## Görev A
Eski Ramazanlar yazısını "- Yazar: Havin" sözlerinin geçtiği yerden başlayıp "daha coşkuyla doluyor." sözlerinden sonra durarak yeniden yaz, "şehrin" ifadesini de "köyün" ile değiştir.
## Görev B
Eski Ramazanlar üzerine yazıyı kaldığı yerden devam ettir.

## Okunacak metin
■ ■ ■ ■ ■ ■ ■

“Nerede O Eski Ramazanlar?”
- Yazar: Havin EZO
- 17 Mart 2024
- 2.071 kez okundu
“Nerede O Eski Ramazanlar?”
Ramazan ayının gelmesiyle birlikte şehrin sokakları, evlerin iftar sofraları ve kalpler bir kez daha coşkuyla doluyor.
Ancak her yıl, Ramazan’ın başlangıcında kulaklarımıza çalınan.
“Nerede O Eski Ramazanlar” sözleriyle nostalji dolu bir atmosfer oluşuyor.
Bu sözler, sadece geçmişin anılarına değil, aynı zamanda Ramazan’ın günümüzdeki ruhuna da bir ayna tutuyor.
Eskiden, Ramazan ayı sadece oruç tutmakla sınırlı değildi. Ramazan, bir toplumun bir araya gelip dayanışma içinde olması, komşuluk ilişkilerinin güçlenmesi ve manevi değerlerin yoğunlaştığı bir zaman dilimiydi.
Günümüzde ise teknolojinin ve modern yaşamın etkisiyle bu değerlerin bazıları arka planda kalmış gibi görünüyor.
Ramazan ayı, teknolojik cihazların egemen olmadığı zamanlarda çok farklı bir atmosfere sahipti.
Eskiden, cep telefonlarının ve iletişim cihazlarının bu kadar yaygın olmadığı zamanlarda, Ramazan’ın gelişiyle birlikte evlerde, sokaklarda ve camilerde bir huzur ve neşe hakim olurdu.
Gündüzleri oruç tutup, akşamları iftar yemekleriyle bir araya gelen insanlar, birbirlerine güzel sözler söyler ve hoşça vakit geçirirlerdi.
Teknolojinin hayatımıza girmesiyle birlikte,
Ramazan atmosferi de değişime uğradı.
Artık insanlar, iftar sofralarında bile cep telefonlarına veya diğer cihazlara gömülüp kendi birbirleriyle değil, ekrandaki içeriklerle iletişim kurar hale geldiler.
Bu durum, geçmişteki sıcak ve samimi Ramazan atmosferinin bazılarının gözünde kaybolmasına neden oldu.

■ ■ ■ ■ ■ ■ ■

## Verilen veriler
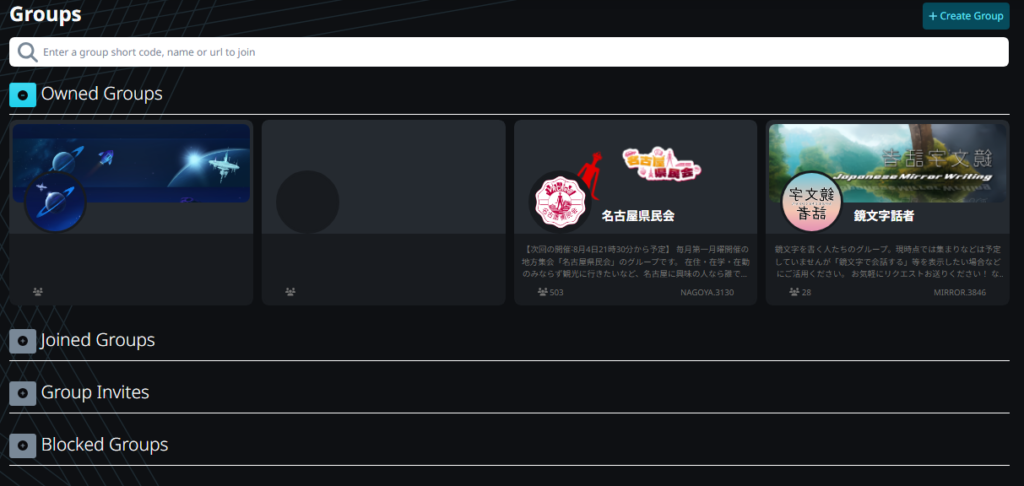The image size is (1024, 486).
Task: Click member count icon on 名古屋県民会 card
Action: click(x=542, y=292)
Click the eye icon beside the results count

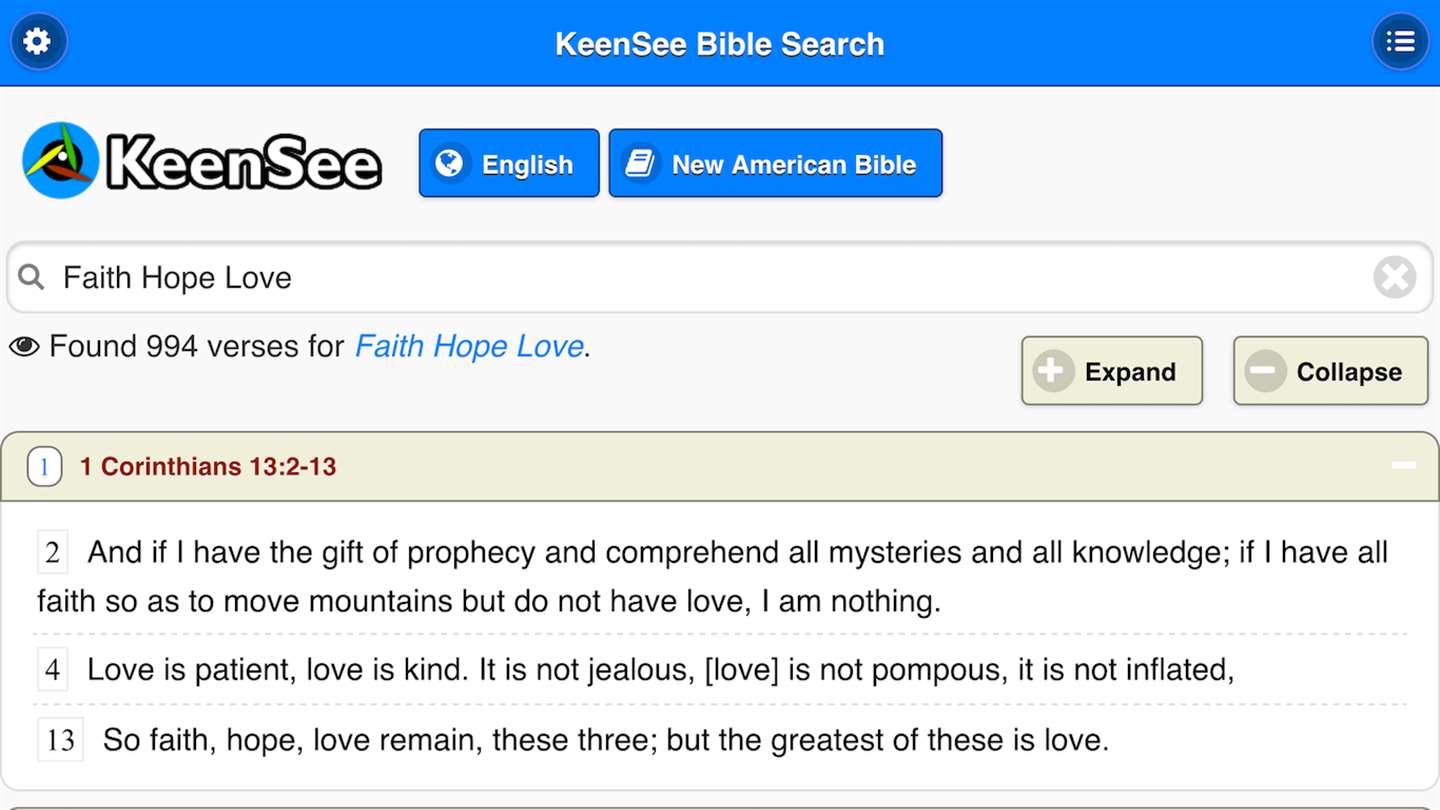pyautogui.click(x=24, y=347)
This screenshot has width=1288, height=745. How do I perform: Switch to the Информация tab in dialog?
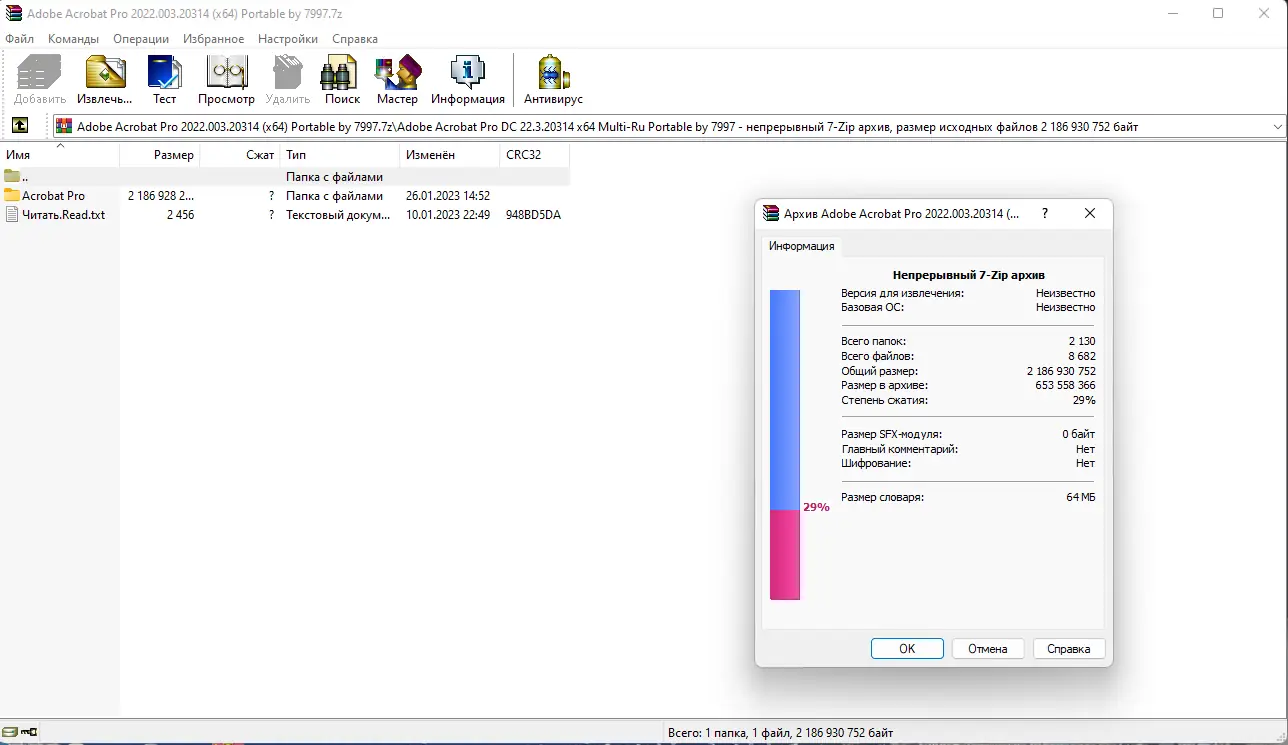pos(800,245)
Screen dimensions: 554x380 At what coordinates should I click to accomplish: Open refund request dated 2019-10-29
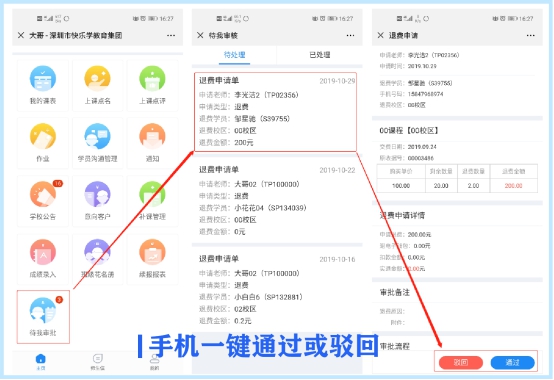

■ ■ ■ ■ ■ ■ ■

## Görev yanıtı A
- Yazar: Havin EZO
- 17 Mart 2024
- 2.071 kez okundu
“Nerede O Eski Ramazanlar?”
Ramazan ayının gelmesiyle birlikte köyün sokakları, evlerin iftar sofraları ve kalpler bir kez daha coşkuyla doluyor.

## Görev yanıtı B
Ancak bu teknolojik değişikliklere rağmen Ramazan’ın gerçek anlamı ve ruhu hâlâ yaşatılmaya devam ediyor. İnsanlar, iftar sofralarında bir araya gelip birbirlerine güzel dileklerde bulunmayı, komşularına yardım etmeyi ve manevi değerleri yaşamayı sürdürüyorlar.
Teknolojinin sunduğu imkanlarla birlikte, insanlar bu değerleri daha da güçlendirebilir ve Ramazan ayını daha anlamlı kılabilirler.
Geçmişteki Ramazan atmosferini özleyenler için ise belki de teknolojik cihazları bir kenara bırakıp daha fazla insanla yüz yüze iletişim kurmak ve samimi sohbetlerde bulunmak faydalı olabilir.
Böylece, eski Ramazan günlerini yeniden yaşama ve geçmişin güzelliklerini hatırlama fırsatı bulabilirler.
Umuyorum bu yazı, geçmişteki ve günümüzdeki Ramazan atmosferini kıyaslayarak, konuya farklı bir bakış açısı getirir.
Ancak, “Nerede O Eski Ramazanlar” demek sadece geçmişe özlem duymak değil, aynı zamanda geleceğe umutla bakmak anlamına da gelebilir.
Her yılın Ramazan’ı, bir öncekinden farklı deneyimlerle dolu olabilir.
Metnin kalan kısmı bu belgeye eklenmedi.